This past week I spent several nights wondering why sleep had flown the coup. I mean really why does the mind just decide to stay awake? The normal routine had seemed to fail me once again. How many nights of little to no sleep can one have. I am no super hero. This body began to scream for some actual rest.
Much of the last ten years for me has been sleeplessness. There are benefits to wakefulness all night long. One of these is the many hours i have spent listening to my mp3 player read the Bible to me. I would not be alive today but for the sanity that the constance of God’s word has lent to me in those hours of un-sleep.
Lately, it seems the beast of awake has taken me under wing again. Sometimes, I don’t know it is good or bad. Surely the enemy does not want me to spend all those hours meditating on God’s word. Am I really that anxious and fretful that my mind will not slow down long enough to sleep?
Tonight, I have a little sinus bug that is putting a tickle down my throat that is so annoying. I got up to study some words that I have been pondering and find out what God’s word has to say about them. The first word is charity.
Some of us grew up reading the King James Bible and know the word from it’s long list of attributes in I Corinthians chapter 13. It is otherwise know as the “Love Chapter.” Many people choose this passage for sermonettes at their weddings. The long list of character traits to charity are often used in substitutional studies. Like putting Jesus in the place of Love, or even using one’s own name. Finding out one’s fault comings is simple when doing that. But looking for faults is not one of Charity’s blessings. Over looking them, IS.

The next word that stuck in my mind is Mizpah. Oh, boy, you might say, where did that come from? Well, in the Bible it is a momental stone to commemorate a parting in life’s travels. Like perhaps more of a “Rite of Passage” when two people go in separate directions. This happened in Laban and Jacob’s life. And was not meant as a bad thing, but rather a reminder that they both had the same Lord watching over them. Paul had many such partings in his ministry as recorded in the Book of Acts.
Today, the meaning is often skewed to be a marriage or love “Stone” like a diamond ring or something. I don’t think it was meant as such, for married people should not separate on life’s journey. Just my own opinion. (Sometimes it happens, okay, I get that.). And may I not de-emphasize that as a married individual, my husband and I are not together 24-7, so yes we wear the modern wedding bands.
Is Mizpah a commemorative stone of the the passage of life from this earth? I don’t think it was meant as a memorial either. But the separation blessing it certainly seems to be. What ever am I thinking of this so deeply for?

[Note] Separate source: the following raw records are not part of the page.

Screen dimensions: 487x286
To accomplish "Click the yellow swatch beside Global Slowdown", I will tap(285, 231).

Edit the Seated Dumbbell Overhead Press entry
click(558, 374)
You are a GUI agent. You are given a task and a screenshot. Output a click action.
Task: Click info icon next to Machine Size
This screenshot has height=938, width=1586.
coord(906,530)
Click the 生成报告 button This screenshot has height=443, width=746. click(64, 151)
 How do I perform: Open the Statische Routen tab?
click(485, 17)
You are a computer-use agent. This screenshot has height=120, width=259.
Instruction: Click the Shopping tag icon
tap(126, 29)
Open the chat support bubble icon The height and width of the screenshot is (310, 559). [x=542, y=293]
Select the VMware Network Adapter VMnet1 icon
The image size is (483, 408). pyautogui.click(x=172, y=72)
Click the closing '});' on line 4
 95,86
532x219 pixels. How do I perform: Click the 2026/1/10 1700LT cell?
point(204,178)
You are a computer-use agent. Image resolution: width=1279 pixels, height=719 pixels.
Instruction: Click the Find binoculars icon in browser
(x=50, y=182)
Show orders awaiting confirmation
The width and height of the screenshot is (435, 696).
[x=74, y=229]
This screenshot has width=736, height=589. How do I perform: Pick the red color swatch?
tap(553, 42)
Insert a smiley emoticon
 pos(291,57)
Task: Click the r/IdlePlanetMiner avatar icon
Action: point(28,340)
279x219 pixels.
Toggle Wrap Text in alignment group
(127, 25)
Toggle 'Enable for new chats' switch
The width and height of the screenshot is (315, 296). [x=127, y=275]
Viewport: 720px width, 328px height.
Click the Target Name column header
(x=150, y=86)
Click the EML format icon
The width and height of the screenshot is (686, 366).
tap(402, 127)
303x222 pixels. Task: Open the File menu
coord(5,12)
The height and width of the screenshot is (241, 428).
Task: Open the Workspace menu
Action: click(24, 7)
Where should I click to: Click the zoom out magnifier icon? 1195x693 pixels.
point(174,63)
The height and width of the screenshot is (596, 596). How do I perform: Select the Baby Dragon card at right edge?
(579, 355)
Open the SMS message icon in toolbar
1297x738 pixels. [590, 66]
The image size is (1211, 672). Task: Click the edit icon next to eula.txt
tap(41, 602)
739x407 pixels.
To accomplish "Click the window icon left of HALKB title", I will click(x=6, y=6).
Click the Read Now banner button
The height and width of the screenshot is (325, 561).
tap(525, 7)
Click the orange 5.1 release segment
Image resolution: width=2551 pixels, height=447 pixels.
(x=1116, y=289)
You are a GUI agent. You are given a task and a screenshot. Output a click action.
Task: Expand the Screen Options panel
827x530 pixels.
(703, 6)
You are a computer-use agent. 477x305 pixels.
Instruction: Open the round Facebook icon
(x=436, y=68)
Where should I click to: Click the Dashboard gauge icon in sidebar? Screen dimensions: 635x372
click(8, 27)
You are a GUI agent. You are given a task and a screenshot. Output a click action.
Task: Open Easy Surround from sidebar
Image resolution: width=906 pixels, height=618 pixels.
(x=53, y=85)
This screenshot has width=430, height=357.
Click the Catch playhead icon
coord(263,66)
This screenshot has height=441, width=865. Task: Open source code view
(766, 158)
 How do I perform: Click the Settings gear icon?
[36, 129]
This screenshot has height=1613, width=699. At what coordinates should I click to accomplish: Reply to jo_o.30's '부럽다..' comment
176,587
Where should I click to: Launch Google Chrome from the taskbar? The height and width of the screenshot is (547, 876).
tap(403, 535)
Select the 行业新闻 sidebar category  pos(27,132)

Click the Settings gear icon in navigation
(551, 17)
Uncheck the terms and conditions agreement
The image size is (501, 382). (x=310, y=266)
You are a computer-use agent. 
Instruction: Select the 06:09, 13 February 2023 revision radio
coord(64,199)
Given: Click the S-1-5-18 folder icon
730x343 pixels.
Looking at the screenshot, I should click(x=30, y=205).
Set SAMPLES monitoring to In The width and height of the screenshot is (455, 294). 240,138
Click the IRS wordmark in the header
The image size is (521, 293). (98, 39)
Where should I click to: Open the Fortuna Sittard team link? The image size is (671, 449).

Today, my first daughter told her people what the gender of her coming fourth child is to be. Not for this blog, I might add. The moment of covenantal blessing for me came after the video was recorded and the eldest child expressed her wishes for the hoped for gender. Mama just chuckled her tell tale laughter and then later expressed, she had shed a few tears also. The cupcakes of color and been devoured, God has already decided. So I expressed my own prayer filled blessing. “Love multiplies. It does not divide, separate, or subtract. It always adds and then multiplies. More to love, means more love. Love multiplies. And we will live this little one just like we love you.”
I cannot put myself in my daughter’s shoes. She is walking her own journey through life. I had two daughters. Though I wanted more, God chose not to do that for me. Now, the Lord has granted my daughter the gift of childbearing. Charity begets charity. Love multiplies.

Neither can I walk in my second daughter’s working world. I am so proud of both my daughters. Their faith walk, their journey through life following the Lord’s leading inspires me to keep faith also. While it seems we have less connected moments that what I had imagined there would be through the “adult” years, there are brief moments in time that seem strong in the memories. One night recently we sat around the kitchen table once again with the ever growing family. For a brief moment that evening with either daughter on each side of me, I felt rich. Rich in this world of spiritual blessings and physically rich by the gifts that God has given me in my daughters.
This beautiful doily is a bit of my own fabrication. I dropped the original edging and added more hearts. The “mizpah” or commemoration is that love multiplies and we shall have more grandchildren, “the Lord willing.”